My frustrations boiled over on a gloriously blue and sunny Wednesday. I walked through the historic Mission District and landed at the steps of a high school, where a protest was starting up. Over the next six hours, I watched queer teen organizers mobilize 30,000 marchers to the sound of Afro-Cuban drums and revolutionary promises to end police and capitalism. The river of people wound across miles and miles of SF asphalt I had never walked before. I saw kids standing on a school bus, burning an American flag until nothing but a few polyester threads remained. I stood at the fence in front of the county jail, watching a small sea of young people mock riot cops on the front line. The knife-edge tension was as high as at any protest I’d attended in L.A.; I lost my voice by 7 p.m., but I stood there until 10, two hours past curfew, waiting for the hiss of tear gas while fretting that I had breathed in a metric ton of COVID air all day.
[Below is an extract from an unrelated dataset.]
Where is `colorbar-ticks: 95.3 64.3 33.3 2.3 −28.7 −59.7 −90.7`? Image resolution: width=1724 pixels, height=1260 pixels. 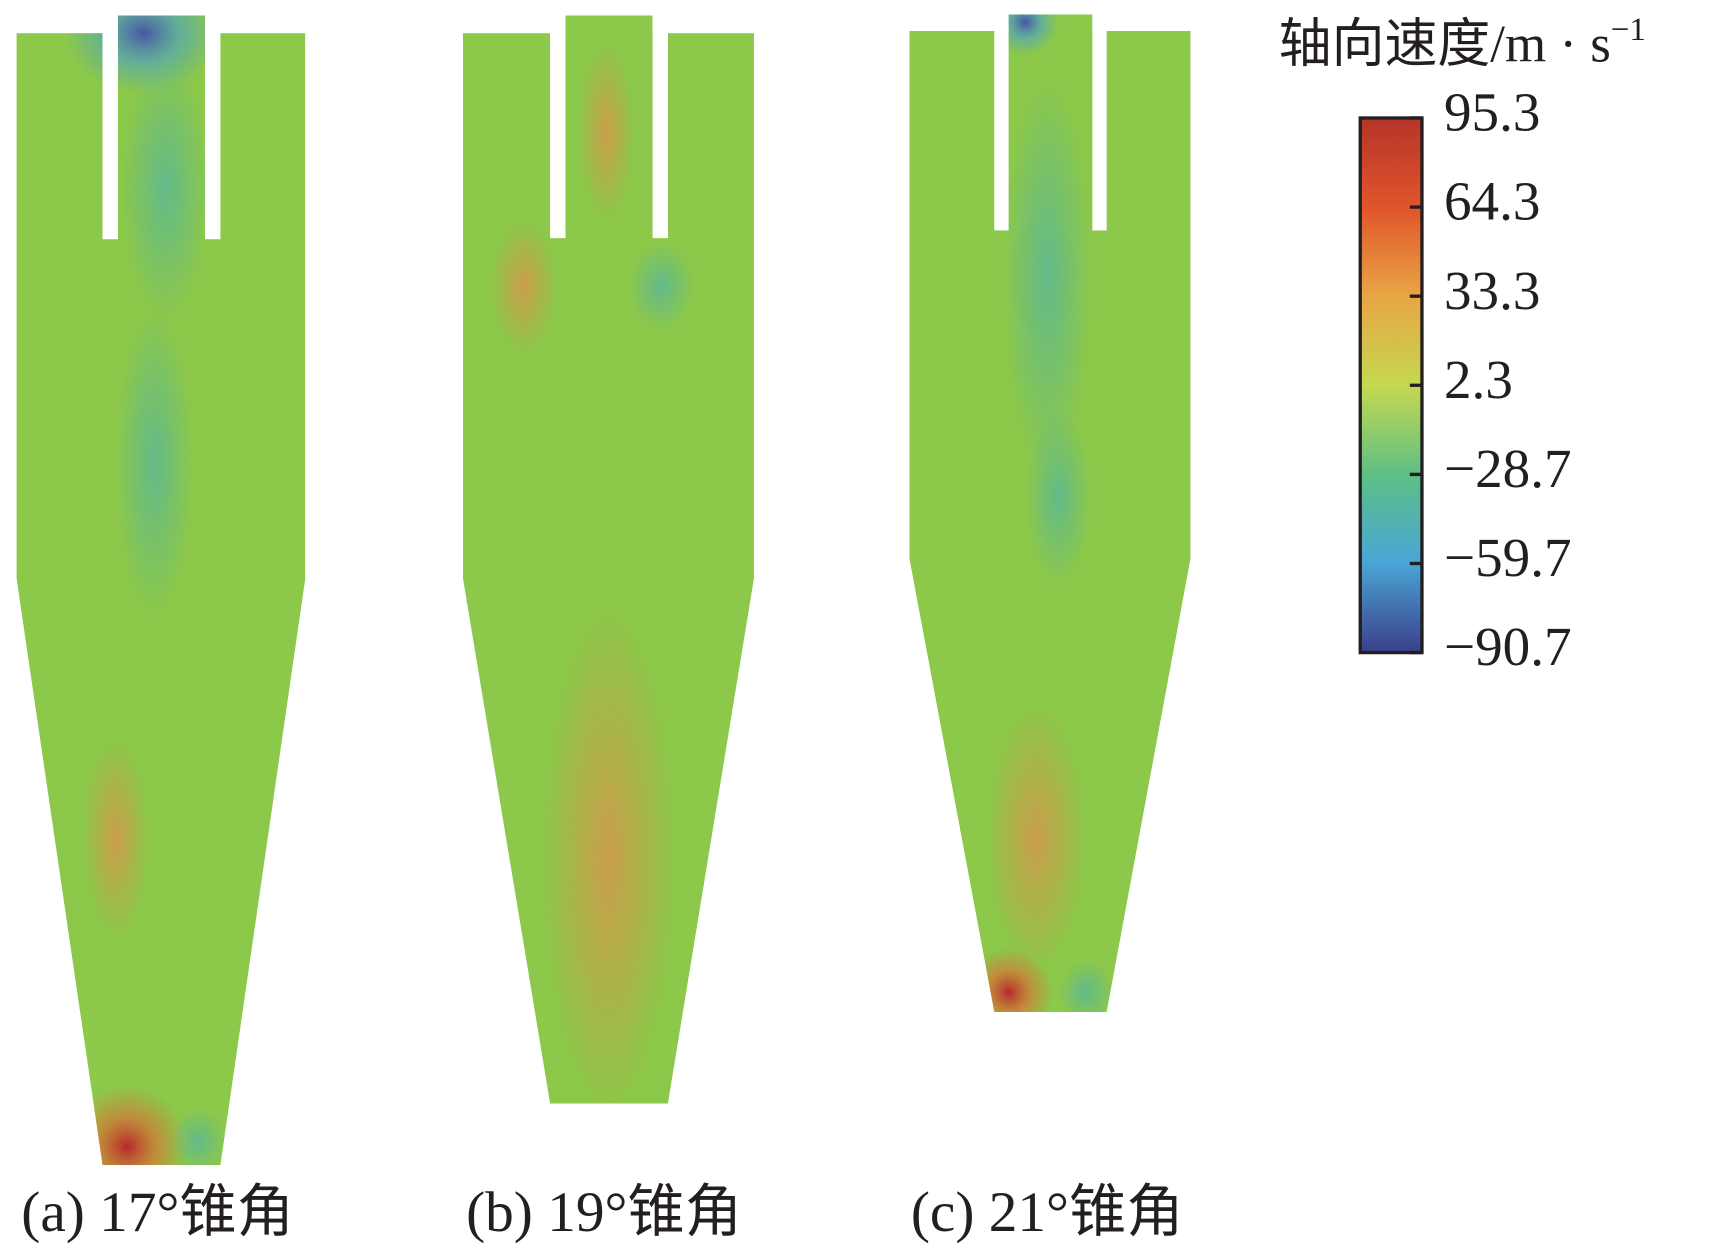
colorbar-ticks: 95.3 64.3 33.3 2.3 −28.7 −59.7 −90.7 is located at coordinates (1490, 380).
The tear gas never came, but that long Wednesday cracked the chill I felt about moving here in the middle of a pandemic and a generational protest movement. It lit a fire under my ass to get familiar with the activist organizers in the Bay Area, for one. It also reminded me that there is so much tangible joy in getting to know a city and the people who help define its culture. I saw clearly, for the first time, how that culture informed the anger, smarts and committed activism of San Francisco’s kids. And witnessing so many stories made me commit to not just living here, but working toward some sort of change. I think it helped me accept all those reassuring clichés people told me about the move being an opportunity, not a sacrifice.
When will I get back to L.A.?
Who knows — maybe not until 2021. I sense so much unfinished business to unpack, but amid a world in crisis, it almost feels selfish to linger. I’m trying to push that feeling aside for now. Moving away from a place you love always hurts. But stumbling from pandemic fears into civil disobedience ended up putting that hurt into perspective.
I still can’t explore and acclimate to San Francisco how I want, given that COVID cases continue to rise in California as it “reopens.” I’m glad, however, that I’ve learned to love it a little more after seeing its people rise up, meeting conflict with the promise of change. It gives me reason to look forward to a long fight ahead.